Based on the gene set of FGS, univariate Cox regression identified 16 prognostic genes in the TCGA-SKCM cohort, and then we used the LASSO algorithm for dimensionality reduction to select 13 candidates, followed by stepwise regression using the AIC method to finally construct an 8-gene prognostic model. In selecting the method of gene reduction, Cao et al. [21] used a 1.5-fold change as the threshold for screening target lncRNAs in differential lncRNAs to narrow down the number of lncRNAs for constructing the prediction panel. In our study, considering the possible multicollinearity in the FGS gene set, we used the least absolute shrinkage and selection operator (LASSO) regression analysis to compress the estimated parameters before constructing the model. In the validation of model validity, there was a significant survival difference between risk groups classified by FGRS, and the predictive performance of the model was consistently higher than 0.65 at 1 year, 3 years, and 5 years. In addition, we analyzed the GSE65904 cohort and the results showed that the 8-gene model has convincing validity and stability.

After the construction of the prognostic model, we analyzed the correlation between FGRS and clinical traits. It was suggested that FGRS was associated with the age and Clark level of the patients. The FGRS was higher in patients over 65 years old, indicating that our model can identify risk groups by age to some extent. Clark level is a classification system to describe the level of invasion in human cutaneous melanomas. Clark I-IV indicates that tumors located in the skin layer(Clark I represents carcinoma in situ), and tumors invaded the subcutaneous layer are defined as Clark V [27]. Our study showed that patients in Clark level V were more likely to get a high score, but because of the missing values of Clark level, the universality of the results is still debatable. Subsequently, the univariate and multivariate Cox regression analysis suggested that FGRS was just one of the independent risk factors for prognosis, so we combined all the risk factors to construct a nomogram with well-calibrating ability.

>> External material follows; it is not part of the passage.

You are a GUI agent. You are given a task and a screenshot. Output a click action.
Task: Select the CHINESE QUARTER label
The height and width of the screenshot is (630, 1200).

Finally, we assessed the overall immune infiltration of two FGRS groups. The differences in immune infiltration landscape between HRG and LRG showed that there was a suppressed immune microenvironment of HRG. Previous studies demonstrated that immune infiltration of the tumor microenvironment can be used to assess the prognostic of multiple tumors, such as glioblastoma [28], breast cancer [29], and melanoma [30], which may mechanistically explain the poor prognosis of patients in HRG.

Immune checkpoint inhibitors have provided durable responses and improved survival in the treatment of patients with melanoma [31,32,33] and many other solid tumors [34,35,36].

To further analyze the potential of our model for immunotherapy response prediction, we compared the differences in expression of immune checkpoint genes between the two groups. Interestingly, almost all immune checkpoint genes were upregulated in LRG, suggesting that this group may be more likely to benefit from immune checkpoint inhibitor therapy like anti-CTLA-4 and anti-PD-1 or anti-PD-L1 therapies.

The current study does have some limitations. First, we did not score the degree of fibrosis of the tissue to validate the relationship between FGES and the degree of fibrosis, and second, we were unable to validate the model in a larger cohort due to the lack of data with a sufficient sample size with clinical information.